Three coins are tossed simultaneously 200 times with the following frequencies of different outcomes:

Outcome	$3{\text{ }}heads$	${\text{2 }}heads$	${\text{1 }}head$	${\text{No }}head$
Frequency	$23$	$72$	$77$	$28$

Find the probability of getting (i) $3{\text{ }}heads$ , (ii) ${\text{2 }}heads$ , (iii) ${\text{1 }}head$ , (iv) ${\text{No }}head$ .

Answer 1

Solution

This is the question of probability. We will use the basic formulas of probability here i.e. ratio of favourable event to the all possible event.

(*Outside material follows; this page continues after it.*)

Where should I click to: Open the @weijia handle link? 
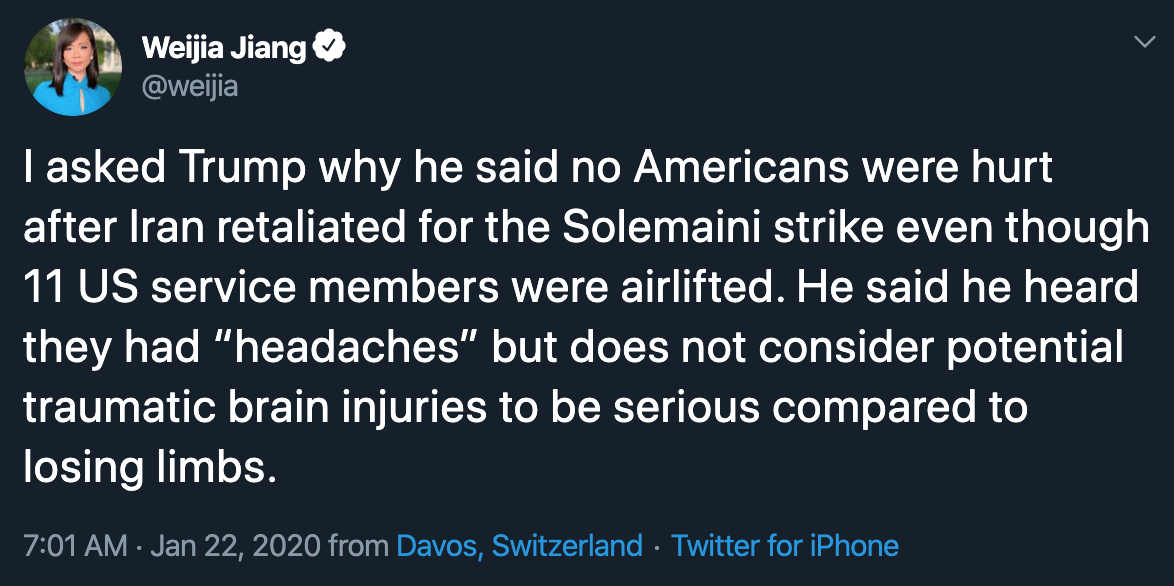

Formula Used: Probability of an event $P(E) = \dfrac{{Number{\text{ }}of{\text{ }}possible{\text{ }}or{\text{ }}favourable{\text{ }}event}}{{Total{\text{ }}possible{\text{ }}event}}$

Complete step by step solution: In this question, it is said that three coins are tossed simultaneously (means all together) $200$ times,
So our total possible outcomes are = $200$
In the first part we have to calculate probability of getting $3$ heads,
From the given table we can see that the frequency of getting $3$ head is $23$ .
Hence our favourable cases are $23$ .
Therefore, Probability of getting three head is:
$P(E) = \dfrac{{23}}{{200}}$
This is our required answer.
In the second part we have to calculate probability of getting $2$ heads,
From the given table we can see that the frequency of getting $2$ head is $72$ .
Hence our favourable cases are $72$ .
Therefore, Probability of getting two head is:
$P(E) = \dfrac{{72}}{{200}} = \dfrac{9}{{25}}$ [ we divide both $72$ and $200$ by $8$ ]
This is our required answer.
In the third part we have to calculate probability of getting ${\text{1}}$ head,
From the given table we can see that the frequency of getting ${\text{1}}$ head is $77$ .
Hence our favourable cases are $77$ .
Therefore, Probability of getting one head is:
$P(E) = \dfrac{{77}}{{200}}$ [ we can’t simplify because they don’t have any common factor]
This is our required answer.
In the fourth part we have to calculate probability of getting no head,
From the given table we can see that the frequency of getting no head is $28$ .
Hence our favourable cases are $28$ .
Therefore, Probability of getting no head is:
$P(E) = \dfrac{{28}}{{200}} = \dfrac{7}{{50}}$ [we divide both terms by $4$ here]
This is our required answer.

Note: Don’t get confused with the name of the coins here, since three coins are tossed simultaneously, $200$ times so total cases are $200$ . Also remember that the value of probability lies between $0$ and $1$ , so your answer does not exceed $1$ . Always check your answer.